Пожилая редакторша Тамара Степановна посмотрела на шефа так, что все решили, будто сейчас у него из макушки должен немедленно повалить дым, сунула Ляле платок и, сильно перегнувшись вбок, зашарила по карманам – искала валидол.
– Да, и к режиссеру вопрос! Там был адвокат, в этом сюжете. Кстати, единственный, кто смог хоть что-то внятное сказать. Почему он был без титров?! Из чего я должен сделать вывод, что это адвокат?! Из того, что у него усы?! Было полное впечатление, что это и есть директор театра, а потом, когда появился второй с титрами, что это он директор, я совсем запутался! Что, черт возьми, мы все тут делаем? Резвимся на лужайке? Развлекаем сами себя, как можем?! А можем плохо?!
Храброва рядом с Ники глубоко вздохнула, как перед прыжком в воду, и он все-таки посмотрел на нее.
У нее было серьезное лицо, и она, как в школе, подняла вверх руку.
– Можно я скажу, Алексей Владимирович?
Бахрушин мрачно посмотрел на нее.
– А потом я, – неожиданно предложил Ники. – Можно потом я скажу?
Бахрушин молчал.
Конечно, они знали. Все до единого. Ему было бы легче, если бы никто не знал.
Из-за того, что всем все известно, ему приходилось изо всех сил делать вид. Этот гребаный вид давался ему с каждым днем все труднее.
Он делал вид, что слушает на совещаниях. Делал вид, что работает, что ему есть дело до программы, вот как сегодня. Он пытался сделать вид, что такой же, как всегда, и у него это получалось плохо, плохо!..
Он не принял Беляева, который, едва прилетев, примчался в его приемную и торчал там два часа, не веря, что Бахрушин его так и не примет! Он не счел нужным принять. Перед Ники невозможно было играть, потому что тот оказался единственной и последней надеждой – именно он мог что-то видеть, слышать, знать! Именно он мог что-то рассказать такое, из чего хоть стало бы понятно, где искать!
Он притворялся, что верит Добрынину, который говорил: “Правда, делается все возможное, Леша”.
Он притворялся – перед самим собой! – что все еще, может быть, обойдется.
На это уходили все силы, он весь словно покрылся открытыми язвами – где ни дотронешься, больно. Он не принимал сочувствия, потому что боялся, что не справится с ним. Он не отвечал на вопросы, потому что правда, не знал, чем это может кончиться – мордобоем, членовредительством, буйным помешательством.
Всю жизнь он боялся, что такое случится, и оно случилось, и оказалось в сто раз хуже того, чего он боялся.
А эти, которые знали… Все время они пытались как-то помочь ему, “войти в положение”, простить за резкость, взять на себя, сделать за него, вот как сейчас Храброва!
Он бы отдал все на свете, чтобы они не относились к нему с… “человечностью и пониманием”! Он был бы рад, если бы ему удалось насмерть с кем-нибудь поругаться, чтобы ему наговорили дерзостей или гадостей, хамили и злили, задевали!.. Потому что именно на злость и ненависть он сейчас только и был способен!
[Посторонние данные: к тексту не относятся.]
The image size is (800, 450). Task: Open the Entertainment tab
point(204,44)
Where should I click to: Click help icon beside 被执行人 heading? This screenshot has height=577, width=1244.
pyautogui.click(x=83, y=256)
А перед ним постно опускали глаза, кивали и поддакивали – беда у человека, мы же понимаем, что мы, не люди, сами-то!..
Он молчал, и Храброва поднялась со своего места.
– Можно мне сказать, Алеша?
– Ну, говори, – разрешил он.
Она в центр комнаты не пошла, осталась как-то сбоку – впрочем, ей не надо было никуда выходить.
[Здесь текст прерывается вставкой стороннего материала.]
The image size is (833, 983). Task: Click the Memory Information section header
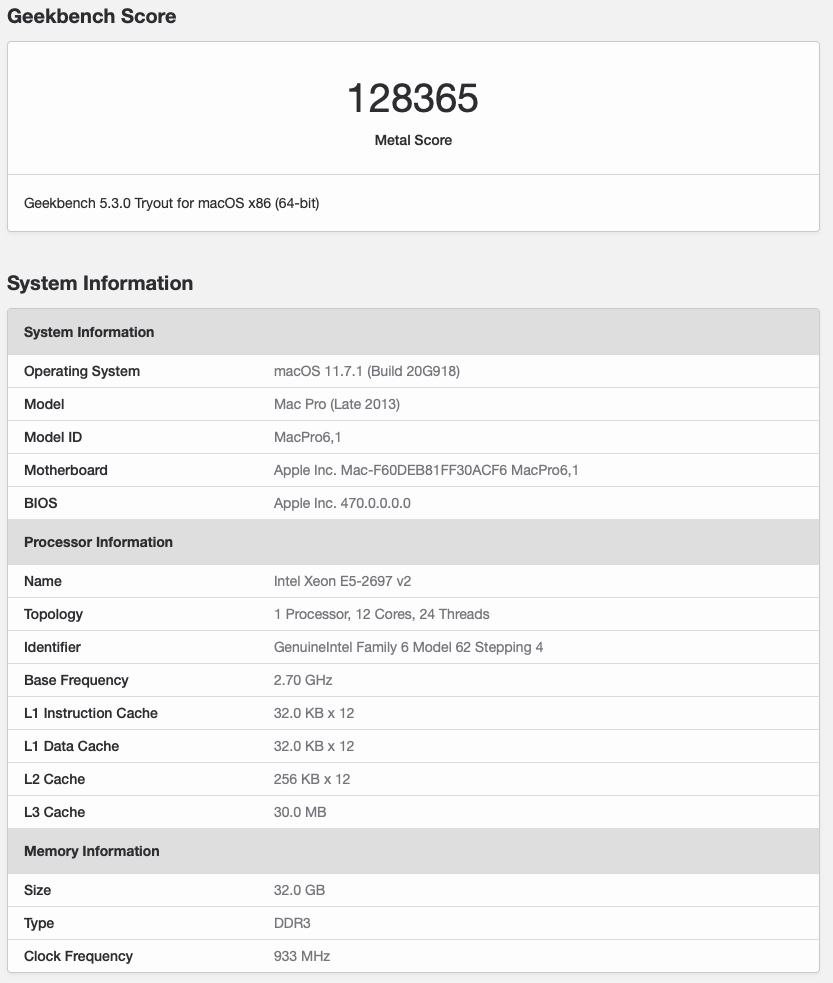pos(92,851)
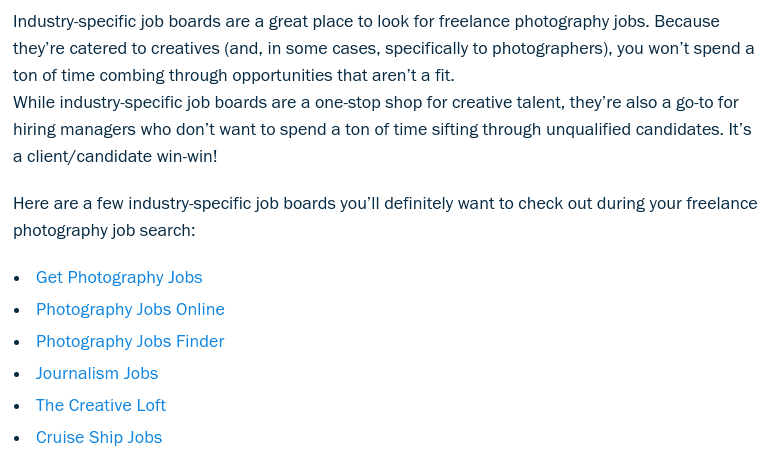This screenshot has width=781, height=455.
Task: Click the bullet beside Photography Jobs Finder
Action: point(17,342)
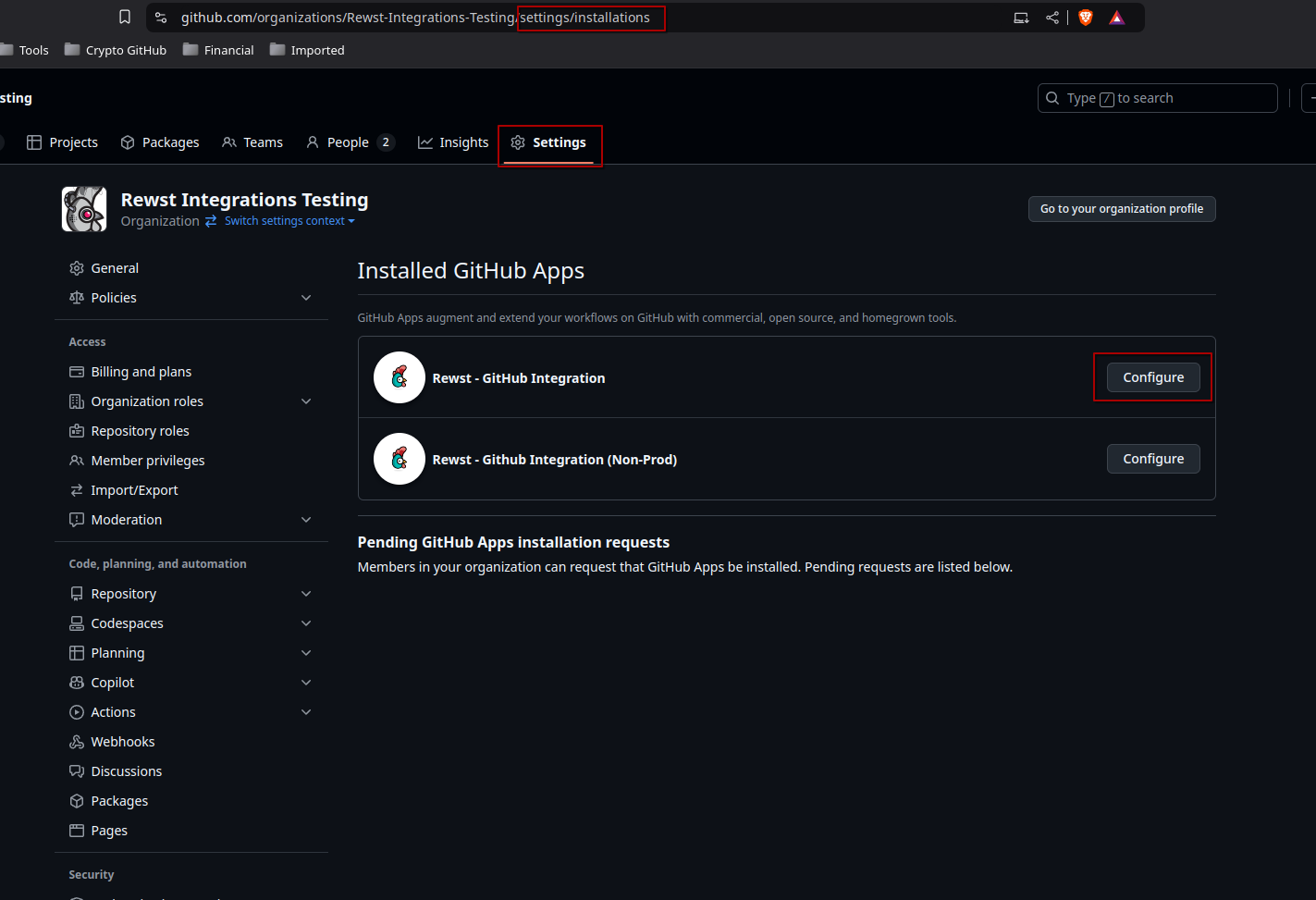Open Webhooks in the settings sidebar

(122, 742)
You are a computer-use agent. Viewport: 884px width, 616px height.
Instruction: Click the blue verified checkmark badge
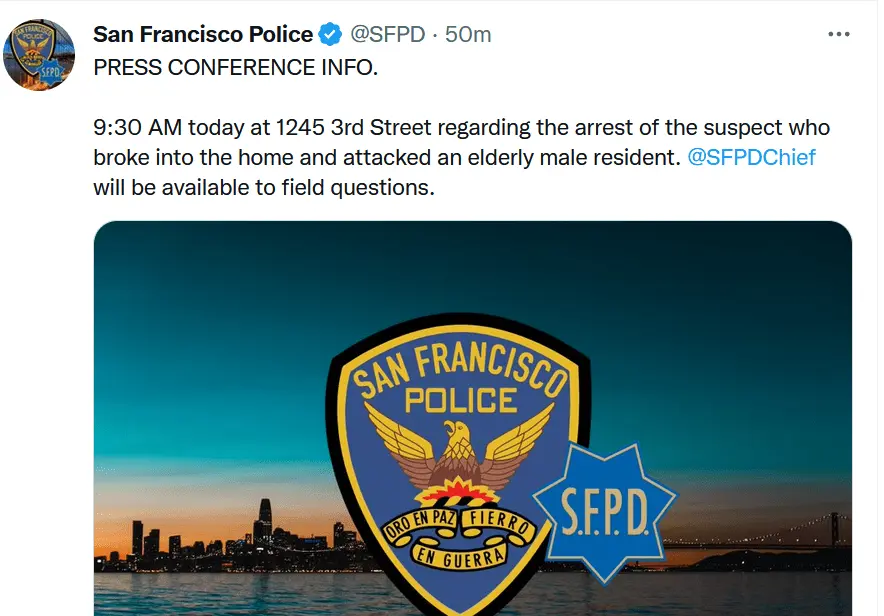(x=330, y=35)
Центр непременно перемещался именно в то место, где она стояла.
– Дело не в этом сюжете, – начала она быстро. – На самом деле сюжет не такой уж плохой, правда, Ляля!
– Спасибо, Алиночка…
– Сюжет – чушь собачья, – перебил Бахрушин, но Храброва не дала ему затеять перепалку.
– Плохо то, что мы делаем очень скучную программу.
– Точно, – сказал режиссер на ухо оператору.
– Это не программа “Двери”, – резко сказал Зданович. – Какое тебе веселье, Алина?! У нас новости! Президент подписал, президент принял или не принял.
Принял одного за другого, как в анекдоте. Что нам, клипов, что ли, в программу навставлять?!
– Костя. – Она даже руку сжала в кулак, Ники было видно, а остальным, за спинами, нет. – При чем тут клипы?! Здесь все знают, как делается информация, правда? Мы получаем три сотни сообщений и выбираем десяток, правильно? Ну, это не считая “паркета”.
– “Паркет” – самая скукотень и есть, – не выдержал режиссер. – Как начинается, так моя теща непременно в ванную отбывает. И сидит там, пока до погоды не доходит!